Top of Raw data

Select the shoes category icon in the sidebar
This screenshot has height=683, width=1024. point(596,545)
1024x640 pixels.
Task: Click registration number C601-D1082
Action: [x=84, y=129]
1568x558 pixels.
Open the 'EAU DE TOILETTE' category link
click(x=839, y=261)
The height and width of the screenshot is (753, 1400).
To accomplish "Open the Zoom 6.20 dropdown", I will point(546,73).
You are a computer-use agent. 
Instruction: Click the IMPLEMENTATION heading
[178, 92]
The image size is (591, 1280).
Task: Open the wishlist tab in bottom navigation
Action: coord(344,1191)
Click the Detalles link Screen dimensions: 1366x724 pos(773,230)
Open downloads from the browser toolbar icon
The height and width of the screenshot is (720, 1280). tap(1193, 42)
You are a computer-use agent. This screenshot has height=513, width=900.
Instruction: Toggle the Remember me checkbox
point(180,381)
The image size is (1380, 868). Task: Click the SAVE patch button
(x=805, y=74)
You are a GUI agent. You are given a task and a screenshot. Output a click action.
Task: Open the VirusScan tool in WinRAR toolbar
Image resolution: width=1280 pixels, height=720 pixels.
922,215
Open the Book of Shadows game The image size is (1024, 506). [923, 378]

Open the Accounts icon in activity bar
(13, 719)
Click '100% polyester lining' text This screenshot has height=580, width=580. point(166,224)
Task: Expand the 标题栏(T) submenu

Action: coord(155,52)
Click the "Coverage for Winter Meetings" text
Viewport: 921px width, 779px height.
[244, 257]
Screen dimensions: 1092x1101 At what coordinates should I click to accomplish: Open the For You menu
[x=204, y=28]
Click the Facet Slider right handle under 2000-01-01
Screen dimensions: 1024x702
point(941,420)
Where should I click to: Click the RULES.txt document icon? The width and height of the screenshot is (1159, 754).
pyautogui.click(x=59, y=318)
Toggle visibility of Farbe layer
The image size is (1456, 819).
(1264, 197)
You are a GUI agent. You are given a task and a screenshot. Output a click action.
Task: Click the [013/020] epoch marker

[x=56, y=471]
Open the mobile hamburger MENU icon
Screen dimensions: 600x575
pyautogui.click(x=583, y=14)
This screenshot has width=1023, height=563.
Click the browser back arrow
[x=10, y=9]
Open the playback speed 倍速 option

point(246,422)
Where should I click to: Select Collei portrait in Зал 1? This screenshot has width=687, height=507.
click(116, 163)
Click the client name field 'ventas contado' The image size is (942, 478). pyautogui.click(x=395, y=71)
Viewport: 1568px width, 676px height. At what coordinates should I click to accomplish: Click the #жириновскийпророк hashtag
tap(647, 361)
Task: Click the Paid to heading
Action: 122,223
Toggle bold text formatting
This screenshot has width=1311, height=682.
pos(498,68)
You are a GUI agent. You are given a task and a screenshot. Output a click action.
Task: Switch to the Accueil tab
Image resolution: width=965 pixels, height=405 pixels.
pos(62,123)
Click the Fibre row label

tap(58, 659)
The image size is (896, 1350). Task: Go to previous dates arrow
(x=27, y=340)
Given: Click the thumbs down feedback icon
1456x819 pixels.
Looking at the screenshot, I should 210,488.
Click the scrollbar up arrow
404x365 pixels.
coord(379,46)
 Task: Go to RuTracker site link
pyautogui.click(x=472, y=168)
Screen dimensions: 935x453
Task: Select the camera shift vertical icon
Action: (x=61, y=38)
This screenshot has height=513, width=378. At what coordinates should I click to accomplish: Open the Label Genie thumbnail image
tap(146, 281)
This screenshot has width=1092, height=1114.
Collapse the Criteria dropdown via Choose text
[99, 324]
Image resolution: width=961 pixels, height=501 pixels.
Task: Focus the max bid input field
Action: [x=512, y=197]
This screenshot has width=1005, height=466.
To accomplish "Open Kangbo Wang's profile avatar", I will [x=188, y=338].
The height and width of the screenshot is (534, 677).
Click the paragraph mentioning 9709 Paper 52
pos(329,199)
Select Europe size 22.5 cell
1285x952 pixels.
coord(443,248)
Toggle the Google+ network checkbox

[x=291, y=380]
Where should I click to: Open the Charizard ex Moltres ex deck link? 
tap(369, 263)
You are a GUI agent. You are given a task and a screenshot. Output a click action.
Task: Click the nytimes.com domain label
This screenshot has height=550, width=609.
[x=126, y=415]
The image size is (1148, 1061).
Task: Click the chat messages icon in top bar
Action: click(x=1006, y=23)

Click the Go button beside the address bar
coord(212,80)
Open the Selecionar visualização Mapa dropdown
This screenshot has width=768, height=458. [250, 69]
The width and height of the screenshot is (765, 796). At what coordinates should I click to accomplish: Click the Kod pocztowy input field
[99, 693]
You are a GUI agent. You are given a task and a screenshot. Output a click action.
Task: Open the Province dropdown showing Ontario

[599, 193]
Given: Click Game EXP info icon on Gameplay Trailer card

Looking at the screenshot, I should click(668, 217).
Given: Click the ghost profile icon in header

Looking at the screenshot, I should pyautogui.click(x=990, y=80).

Bottom of Raw data

▸ **Problem statement**: Write the entries again, exactly as they stand.

▸ **Written response**:
Select the shoes category icon in the sidebar
This screenshot has height=683, width=1024. point(596,545)
1024x640 pixels.
Task: Click registration number C601-D1082
Action: [x=84, y=129]
1568x558 pixels.
Open the 'EAU DE TOILETTE' category link
click(x=839, y=261)
The height and width of the screenshot is (753, 1400).
To accomplish "Open the Zoom 6.20 dropdown", I will point(546,73).
You are a computer-use agent. 
Instruction: Click the IMPLEMENTATION heading
[178, 92]
The image size is (591, 1280).
Task: Open the wishlist tab in bottom navigation
Action: coord(344,1191)
Click the Detalles link Screen dimensions: 1366x724 pos(773,230)
Open downloads from the browser toolbar icon
The height and width of the screenshot is (720, 1280). tap(1193, 42)
You are a computer-use agent. This screenshot has height=513, width=900.
Instruction: Toggle the Remember me checkbox
point(180,381)
The image size is (1380, 868). Task: Click the SAVE patch button
(x=805, y=74)
You are a GUI agent. You are given a task and a screenshot. Output a click action.
Task: Open the VirusScan tool in WinRAR toolbar
Image resolution: width=1280 pixels, height=720 pixels.
922,215
Open the Book of Shadows game The image size is (1024, 506). [923, 378]

Open the Accounts icon in activity bar
(13, 719)
Click '100% polyester lining' text This screenshot has height=580, width=580. point(166,224)
Task: Expand the 标题栏(T) submenu

Action: coord(155,52)
Click the "Coverage for Winter Meetings" text
Viewport: 921px width, 779px height.
[244, 257]
Screen dimensions: 1092x1101 At what coordinates should I click to accomplish: Open the For You menu
[x=204, y=28]
Click the Facet Slider right handle under 2000-01-01
Screen dimensions: 1024x702
point(941,420)
Where should I click to: Click the RULES.txt document icon? The width and height of the screenshot is (1159, 754).
pyautogui.click(x=59, y=318)
Toggle visibility of Farbe layer
The image size is (1456, 819).
(1264, 197)
You are a GUI agent. You are given a task and a screenshot. Output a click action.
Task: Click the [013/020] epoch marker

[x=56, y=471]
Open the mobile hamburger MENU icon
Screen dimensions: 600x575
pyautogui.click(x=583, y=14)
This screenshot has width=1023, height=563.
Click the browser back arrow
[x=10, y=9]
Open the playback speed 倍速 option

point(246,422)
Where should I click to: Select Collei portrait in Зал 1? This screenshot has width=687, height=507.
click(116, 163)
Click the client name field 'ventas contado' The image size is (942, 478). pyautogui.click(x=395, y=71)
Viewport: 1568px width, 676px height. At what coordinates should I click to accomplish: Click the #жириновскийпророк hashtag
tap(647, 361)
Task: Click the Paid to heading
Action: 122,223
Toggle bold text formatting
This screenshot has width=1311, height=682.
pos(498,68)
You are a GUI agent. You are given a task and a screenshot. Output a click action.
Task: Switch to the Accueil tab
Image resolution: width=965 pixels, height=405 pixels.
pos(62,123)
Click the Fibre row label

tap(58, 659)
The image size is (896, 1350). Task: Go to previous dates arrow
(x=27, y=340)
Given: Click the thumbs down feedback icon
1456x819 pixels.
Looking at the screenshot, I should 210,488.
Click the scrollbar up arrow
404x365 pixels.
coord(379,46)
 Task: Go to RuTracker site link
pyautogui.click(x=472, y=168)
Screen dimensions: 935x453
Task: Select the camera shift vertical icon
Action: (x=61, y=38)
This screenshot has height=513, width=378. At what coordinates should I click to accomplish: Open the Label Genie thumbnail image
tap(146, 281)
This screenshot has width=1092, height=1114.
Collapse the Criteria dropdown via Choose text
[99, 324]
Image resolution: width=961 pixels, height=501 pixels.
Task: Focus the max bid input field
Action: [x=512, y=197]
This screenshot has width=1005, height=466.
To accomplish "Open Kangbo Wang's profile avatar", I will [x=188, y=338].
The height and width of the screenshot is (534, 677).
Click the paragraph mentioning 9709 Paper 52
pos(329,199)
Select Europe size 22.5 cell
1285x952 pixels.
coord(443,248)
Toggle the Google+ network checkbox

[x=291, y=380]
Where should I click to: Open the Charizard ex Moltres ex deck link? 
tap(369, 263)
You are a GUI agent. You are given a task and a screenshot. Output a click action.
Task: Click the nytimes.com domain label
This screenshot has height=550, width=609.
[x=126, y=415]
The image size is (1148, 1061).
Task: Click the chat messages icon in top bar
Action: click(x=1006, y=23)

Click the Go button beside the address bar
coord(212,80)
Open the Selecionar visualização Mapa dropdown
This screenshot has width=768, height=458. [250, 69]
The width and height of the screenshot is (765, 796). At what coordinates should I click to accomplish: Click the Kod pocztowy input field
[99, 693]
You are a GUI agent. You are given a task and a screenshot. Output a click action.
Task: Open the Province dropdown showing Ontario

[599, 193]
Given: Click Game EXP info icon on Gameplay Trailer card

Looking at the screenshot, I should click(668, 217).
Given: Click the ghost profile icon in header

Looking at the screenshot, I should pyautogui.click(x=990, y=80).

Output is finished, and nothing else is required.